ACT NOW BEFORE OUR FIRMS GO OUT OF BUSINESS
NICK Fletcher is the kind of person who keeps Scotland ticking over. Taking a gamble, he decided not so long ago to throw his savings into buying the lease on the Argyll Hotel – a beautiful eightbedroom property on the Kintyre peninsula.
Running a business in a remote area is tough. It requires staying power and persistence. The hotel was run-down but Nick and his team revitalised it and now employ seven local people – a significant number in a place that has for too long suffered from chronic depopulation.
Yet that success story is under threat. The hotel was revalued as part of the five-yearly assessment of all commercial properties in Scotland. Staggeringly, annual rates are to rise from £2,891 to £12,675.

- **RECORDED INFORMATION**:
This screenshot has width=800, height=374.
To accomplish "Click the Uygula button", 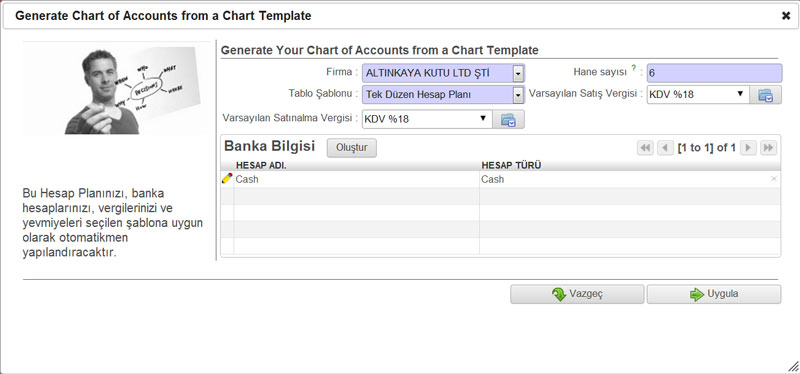I will coord(714,294).
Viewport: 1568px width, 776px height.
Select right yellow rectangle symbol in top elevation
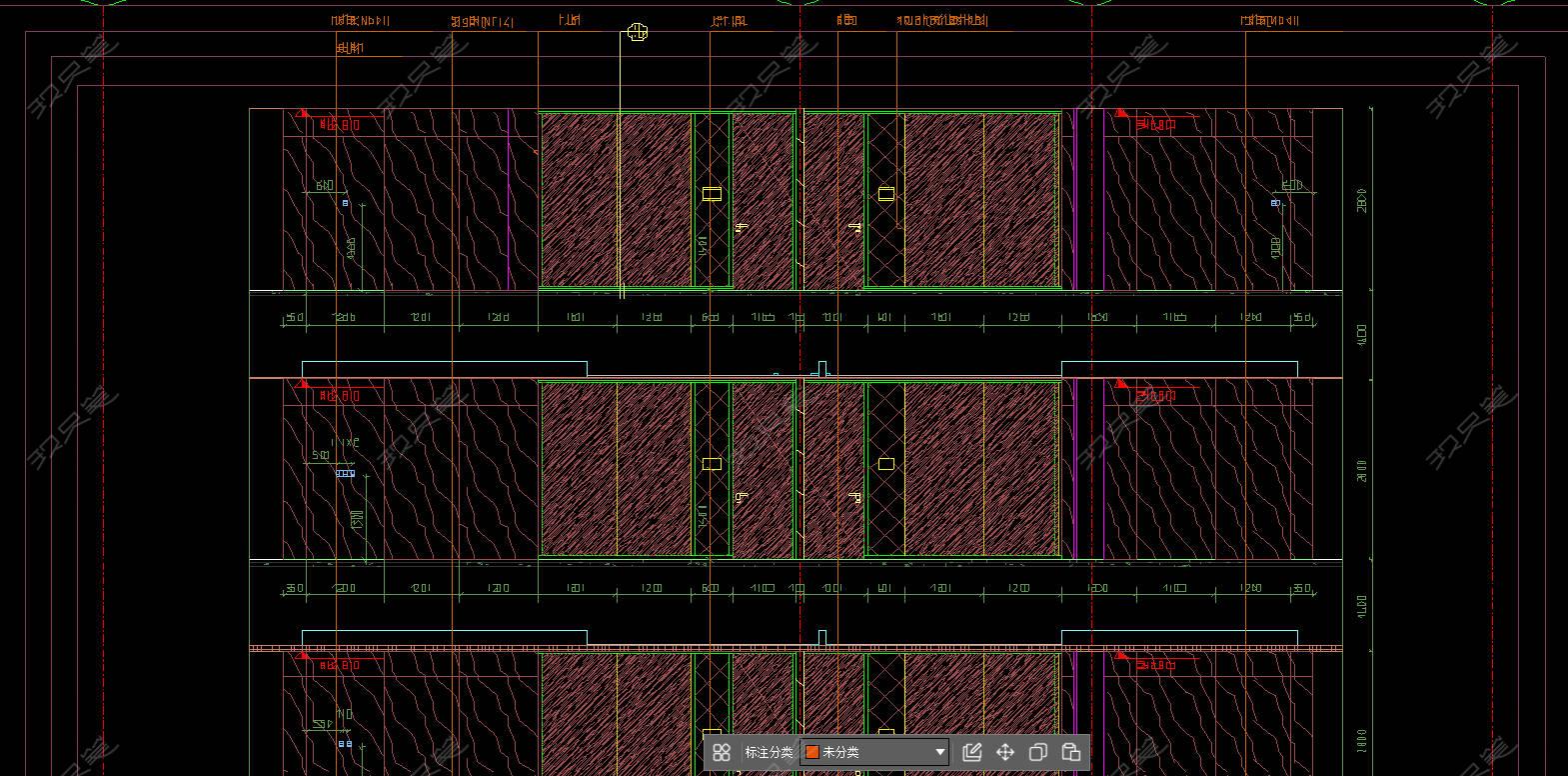pyautogui.click(x=885, y=194)
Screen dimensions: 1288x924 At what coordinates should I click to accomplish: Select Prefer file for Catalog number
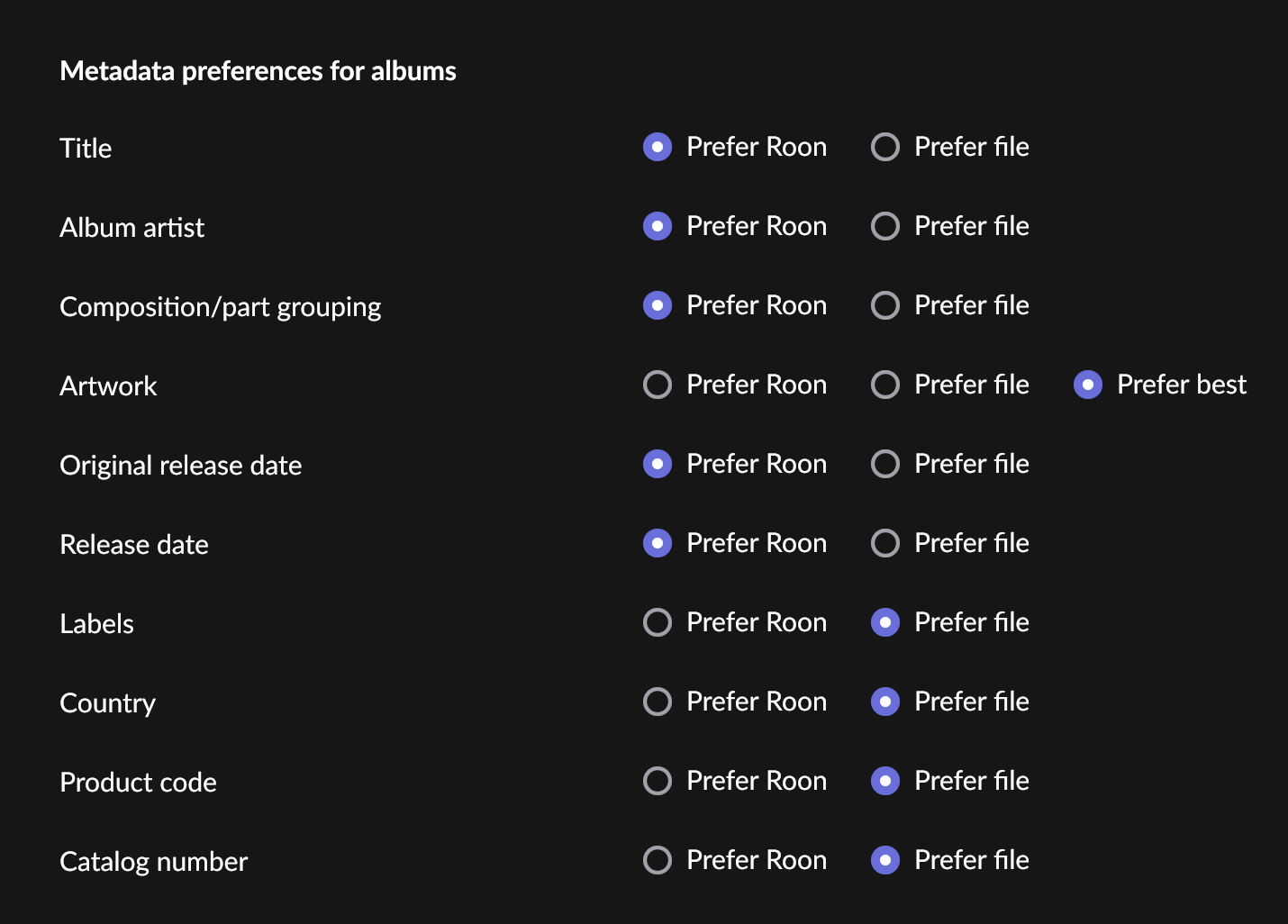885,860
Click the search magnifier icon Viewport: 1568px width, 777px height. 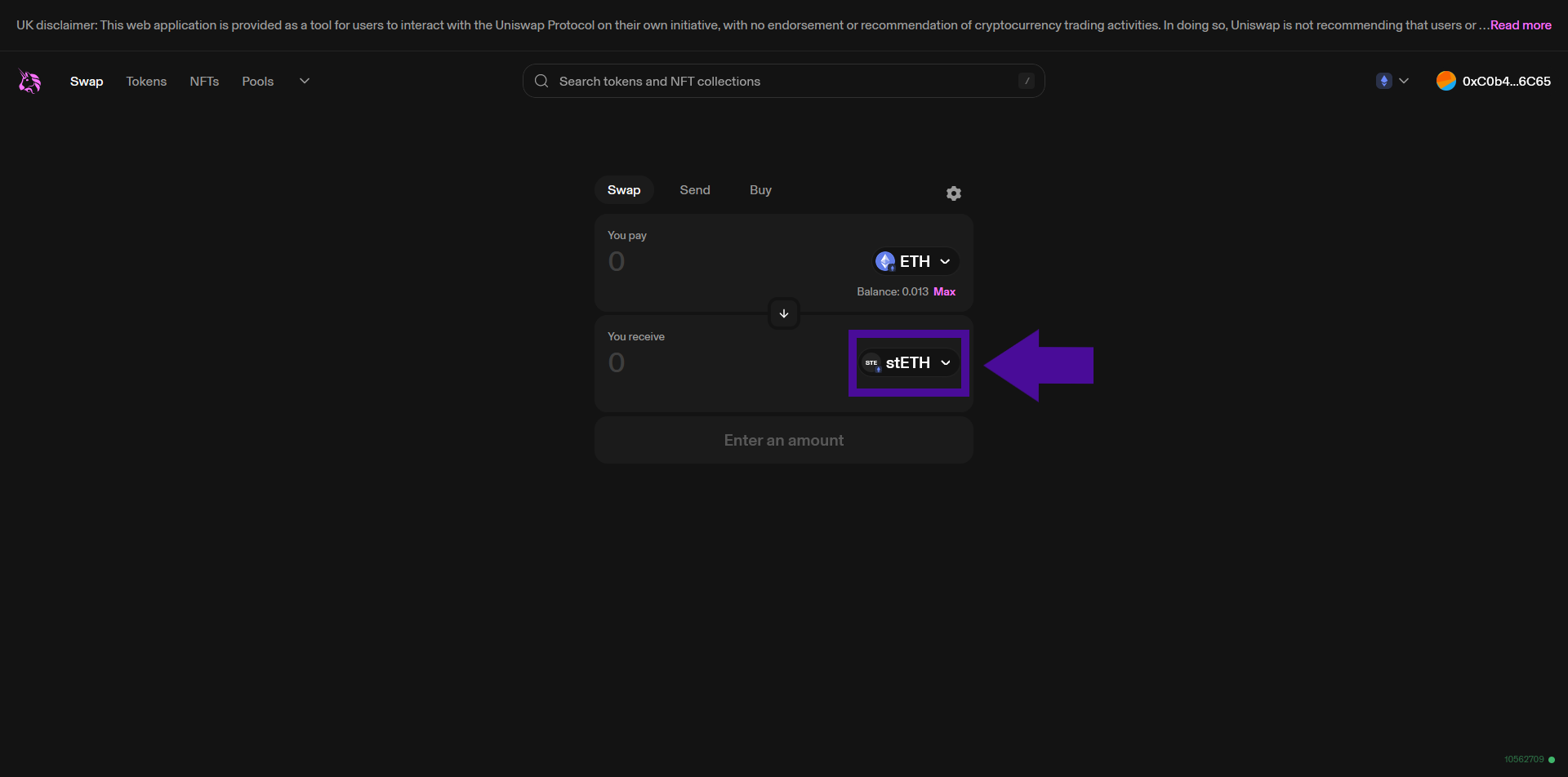point(541,81)
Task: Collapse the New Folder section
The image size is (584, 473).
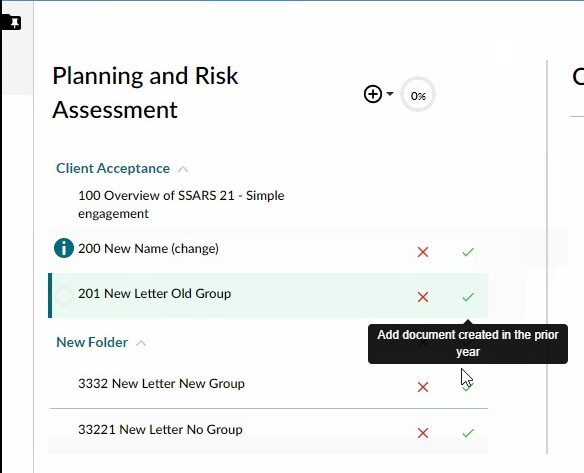Action: 141,343
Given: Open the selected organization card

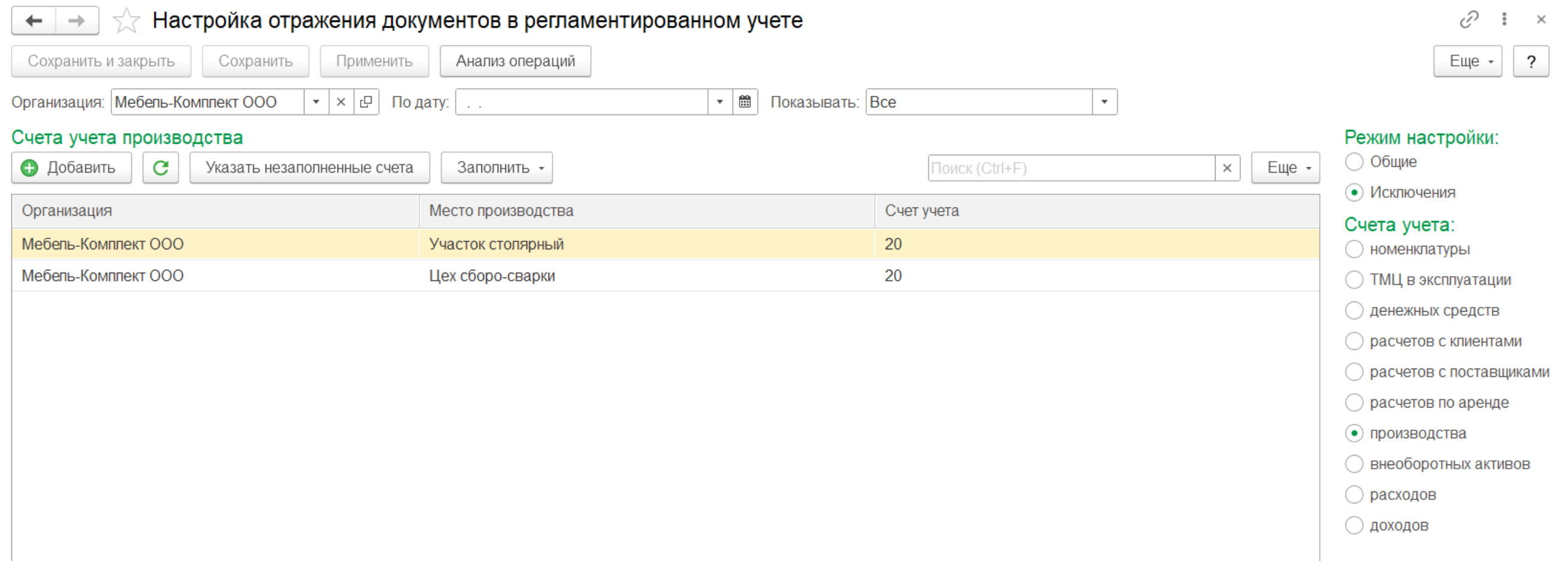Looking at the screenshot, I should 366,102.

- **SET OF TASKS**:
1. Rewrite the paragraph of the business rates article that begins "Yet that success story is under threat" as a shorter version, keeping its main facts.
2. In the business rates article, quote the passage starting at "Running a business" and ending at "from chronic depopulation.".

- **SOLUTIONS TO THE TASKS**:
1. The hotel's success is threatened: Scotland's five-yearly revaluation of commercial properties will raise its annual rates from £2,891 to £12,675.

2.
Running a business in a remote area is tough. It requires staying power and persistence. The hotel was run-down but Nick and his team revitalised it and now employ seven local people – a significant number in a place that has for too long suffered from chronic depopulation.